[Records from a data collection]
----------

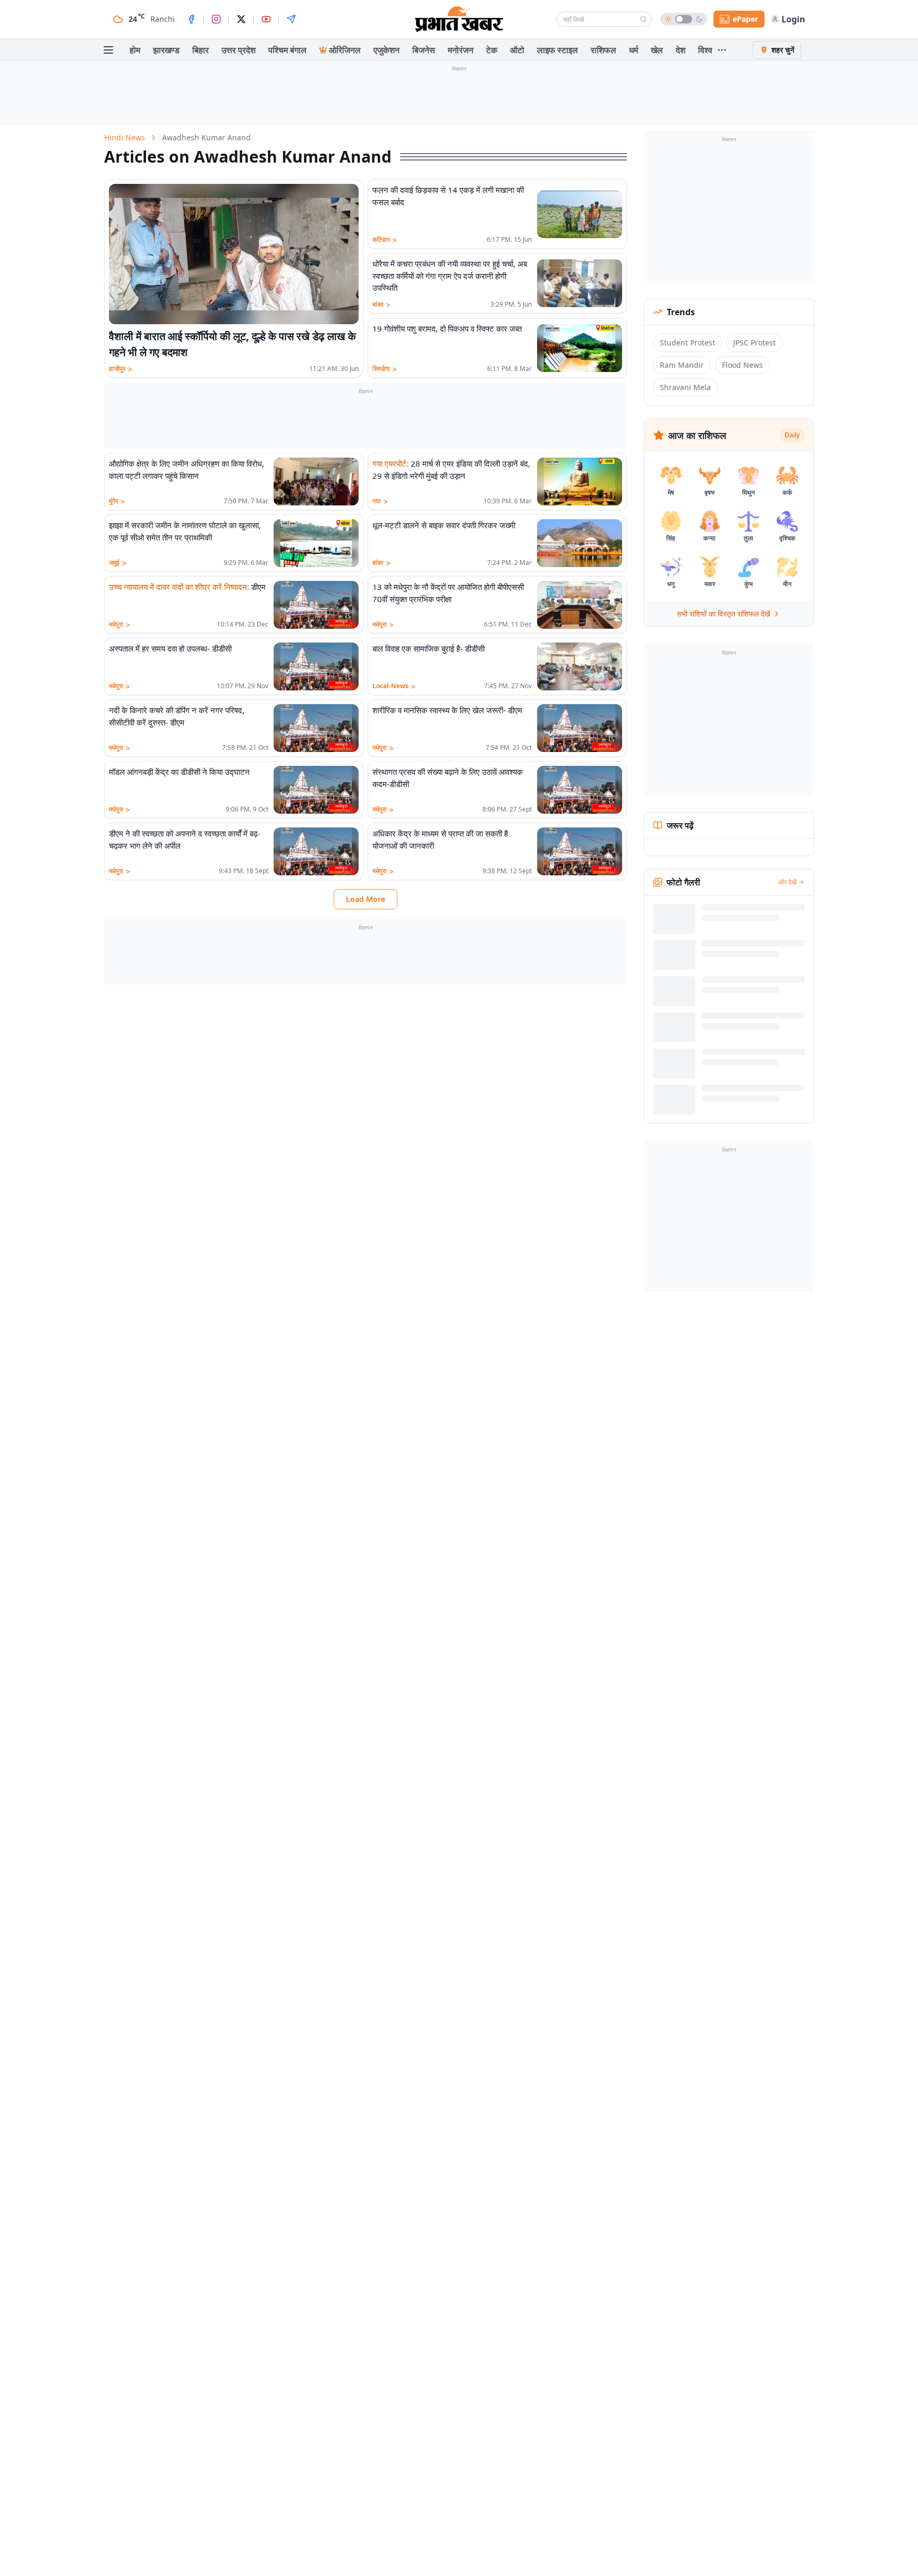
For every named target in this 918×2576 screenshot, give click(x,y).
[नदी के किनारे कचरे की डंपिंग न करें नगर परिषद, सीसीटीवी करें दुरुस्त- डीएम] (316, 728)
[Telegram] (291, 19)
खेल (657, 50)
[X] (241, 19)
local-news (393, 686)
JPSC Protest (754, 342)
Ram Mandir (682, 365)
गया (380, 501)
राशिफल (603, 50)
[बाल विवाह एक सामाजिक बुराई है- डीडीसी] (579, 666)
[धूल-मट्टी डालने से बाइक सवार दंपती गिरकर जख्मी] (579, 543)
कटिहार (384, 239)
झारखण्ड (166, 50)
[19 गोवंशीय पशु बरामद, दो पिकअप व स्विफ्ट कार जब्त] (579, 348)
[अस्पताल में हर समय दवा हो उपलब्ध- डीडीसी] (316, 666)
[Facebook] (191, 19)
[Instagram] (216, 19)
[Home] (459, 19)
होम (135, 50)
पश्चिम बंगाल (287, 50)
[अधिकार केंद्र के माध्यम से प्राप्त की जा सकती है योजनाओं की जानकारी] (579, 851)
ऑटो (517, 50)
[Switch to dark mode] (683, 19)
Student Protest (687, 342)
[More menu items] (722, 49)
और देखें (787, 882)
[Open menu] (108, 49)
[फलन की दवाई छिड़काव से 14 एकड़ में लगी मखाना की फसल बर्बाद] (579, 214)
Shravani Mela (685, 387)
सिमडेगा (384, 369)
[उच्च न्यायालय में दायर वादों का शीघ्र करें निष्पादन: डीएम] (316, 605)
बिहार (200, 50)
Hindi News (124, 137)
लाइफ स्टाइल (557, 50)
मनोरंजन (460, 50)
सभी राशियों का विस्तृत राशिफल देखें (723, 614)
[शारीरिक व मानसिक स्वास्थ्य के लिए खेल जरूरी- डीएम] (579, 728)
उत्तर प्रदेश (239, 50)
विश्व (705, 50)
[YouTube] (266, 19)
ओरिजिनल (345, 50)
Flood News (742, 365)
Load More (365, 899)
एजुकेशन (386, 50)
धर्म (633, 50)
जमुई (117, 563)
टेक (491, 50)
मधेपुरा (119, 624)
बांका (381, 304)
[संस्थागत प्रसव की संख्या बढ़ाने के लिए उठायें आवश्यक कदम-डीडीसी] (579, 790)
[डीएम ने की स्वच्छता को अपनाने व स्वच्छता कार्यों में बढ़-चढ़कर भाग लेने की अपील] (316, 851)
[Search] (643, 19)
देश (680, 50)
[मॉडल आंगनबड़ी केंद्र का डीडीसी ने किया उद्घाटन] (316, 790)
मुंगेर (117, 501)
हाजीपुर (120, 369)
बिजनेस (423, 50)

----------

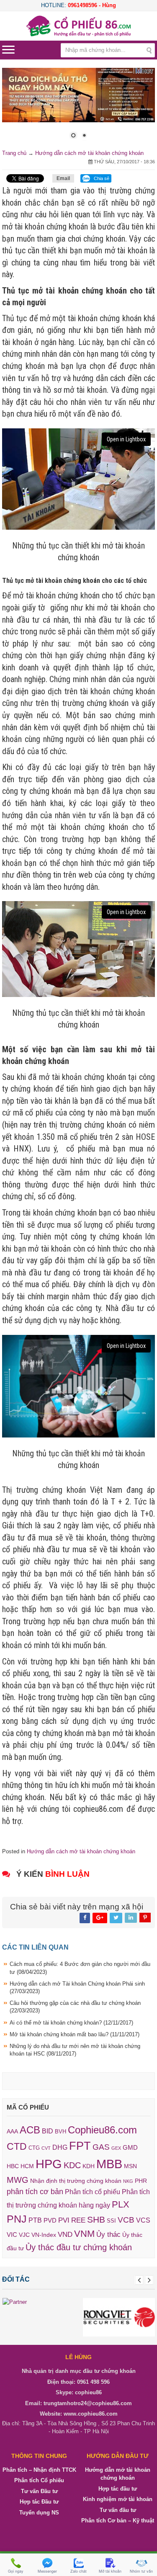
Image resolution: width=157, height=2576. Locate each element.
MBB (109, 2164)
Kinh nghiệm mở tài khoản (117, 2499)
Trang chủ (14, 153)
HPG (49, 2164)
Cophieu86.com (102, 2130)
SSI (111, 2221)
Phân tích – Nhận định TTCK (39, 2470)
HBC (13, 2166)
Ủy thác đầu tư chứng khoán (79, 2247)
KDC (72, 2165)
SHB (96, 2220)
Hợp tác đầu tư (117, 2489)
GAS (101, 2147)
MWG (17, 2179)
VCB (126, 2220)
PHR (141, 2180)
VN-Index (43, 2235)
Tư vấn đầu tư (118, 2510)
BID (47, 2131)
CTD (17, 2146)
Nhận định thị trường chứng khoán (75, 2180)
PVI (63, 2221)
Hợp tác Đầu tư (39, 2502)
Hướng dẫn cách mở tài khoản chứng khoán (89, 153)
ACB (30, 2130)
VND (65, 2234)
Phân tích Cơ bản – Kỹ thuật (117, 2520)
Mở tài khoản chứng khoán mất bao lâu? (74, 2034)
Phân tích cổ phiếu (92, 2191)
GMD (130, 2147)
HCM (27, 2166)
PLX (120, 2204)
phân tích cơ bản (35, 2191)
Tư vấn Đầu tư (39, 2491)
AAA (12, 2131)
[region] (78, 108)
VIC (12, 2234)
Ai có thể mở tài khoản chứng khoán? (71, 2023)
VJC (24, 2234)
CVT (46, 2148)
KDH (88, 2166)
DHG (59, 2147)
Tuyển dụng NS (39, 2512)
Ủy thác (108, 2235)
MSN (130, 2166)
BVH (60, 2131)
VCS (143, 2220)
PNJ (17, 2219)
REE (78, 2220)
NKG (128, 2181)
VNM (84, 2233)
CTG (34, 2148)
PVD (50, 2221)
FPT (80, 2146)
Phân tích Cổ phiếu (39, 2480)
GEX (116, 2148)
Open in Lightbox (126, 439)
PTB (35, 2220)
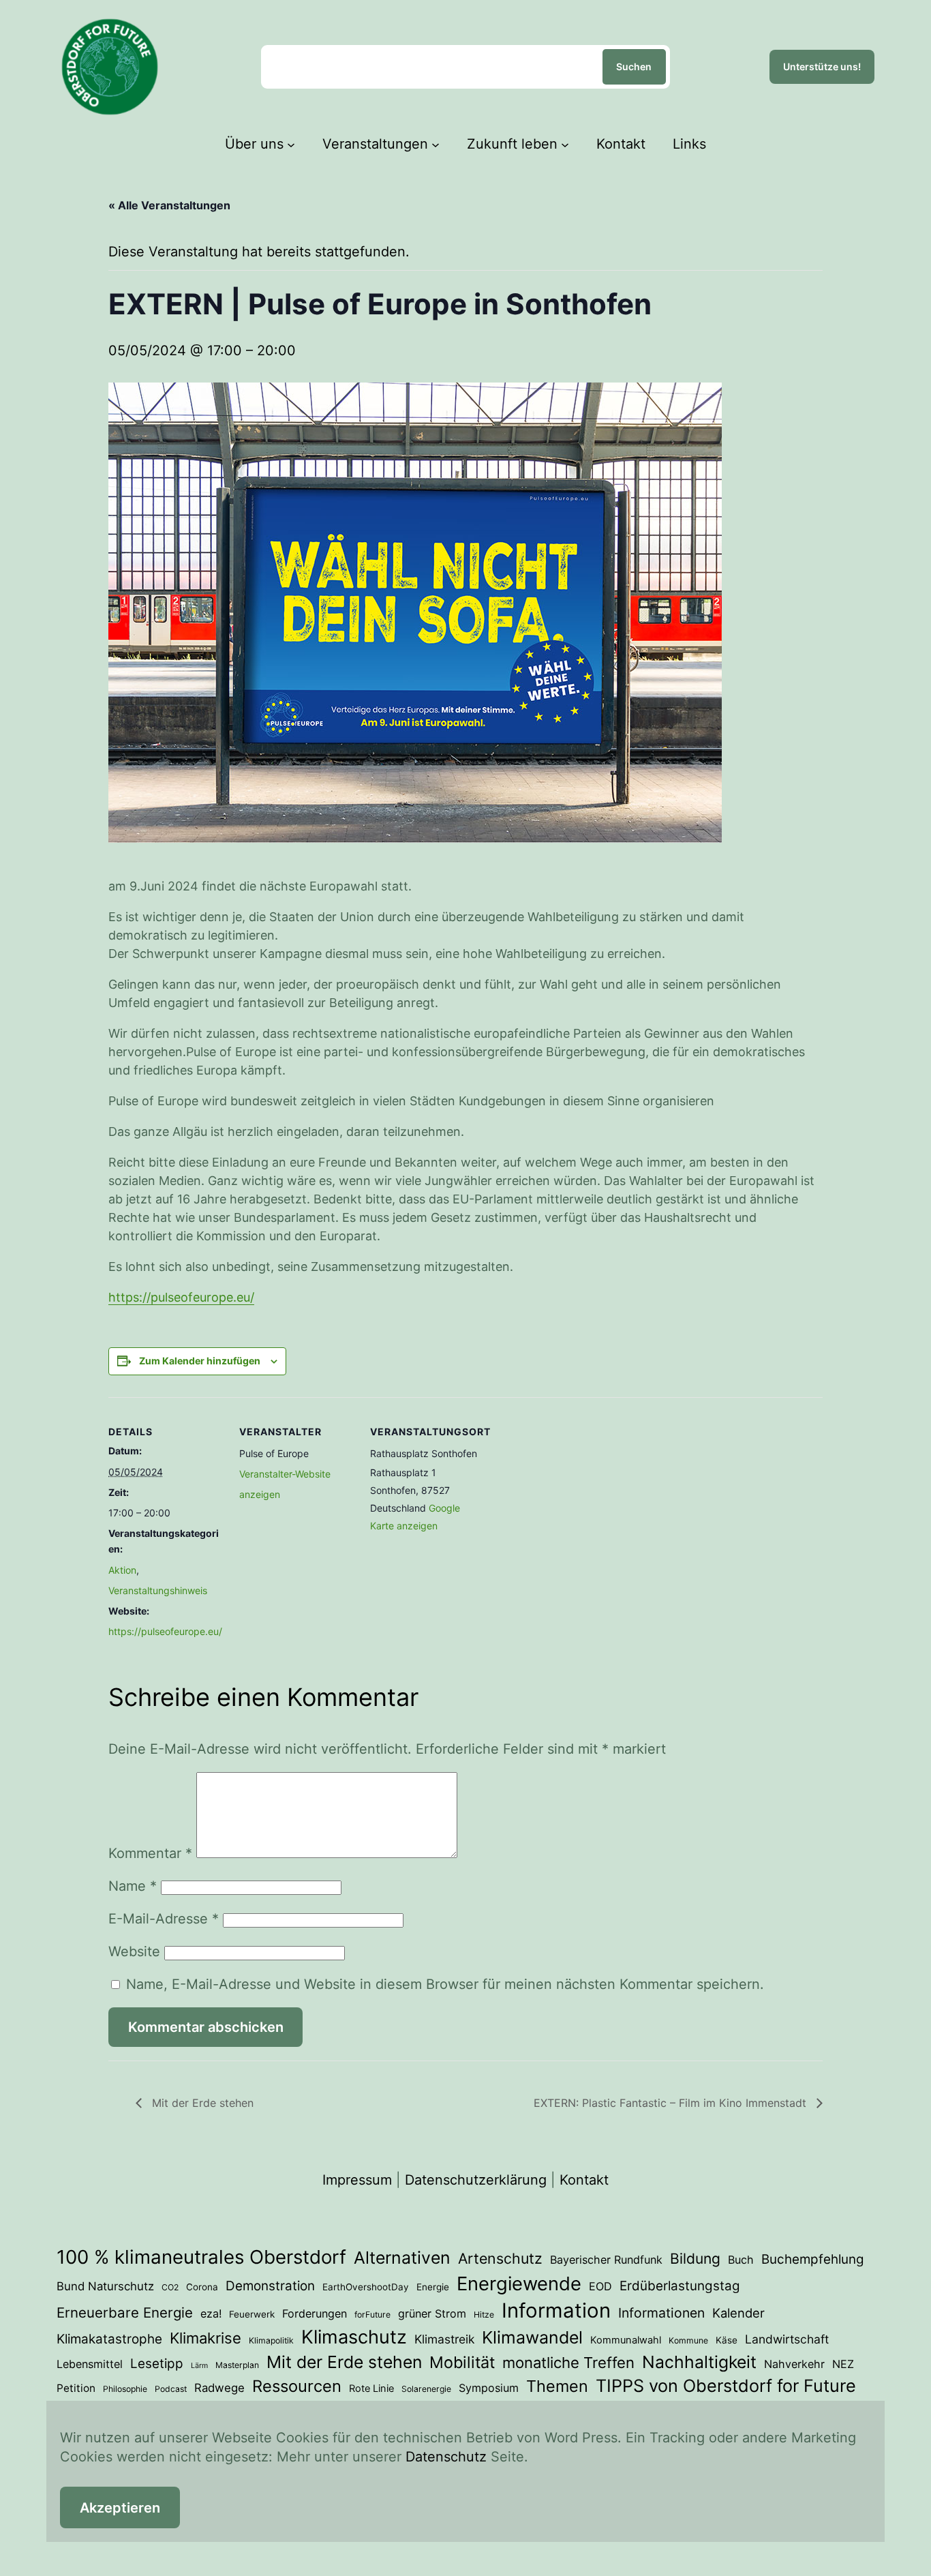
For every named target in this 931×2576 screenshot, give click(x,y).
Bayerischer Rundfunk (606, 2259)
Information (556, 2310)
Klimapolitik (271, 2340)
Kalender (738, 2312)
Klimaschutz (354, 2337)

----------

Only the lines with the string "khoản" are wanted; pick them out of the records above and copy them.

*Response to this exercise*
Kinh nghiệm mở tài khoản (117, 2499)
Hướng dẫn cách mở tài khoản chứng khoán (89, 153)
Mở tài khoản chứng khoán mất bao lâu? (74, 2034)
Ai có thể mở tài khoản chứng khoán? (71, 2023)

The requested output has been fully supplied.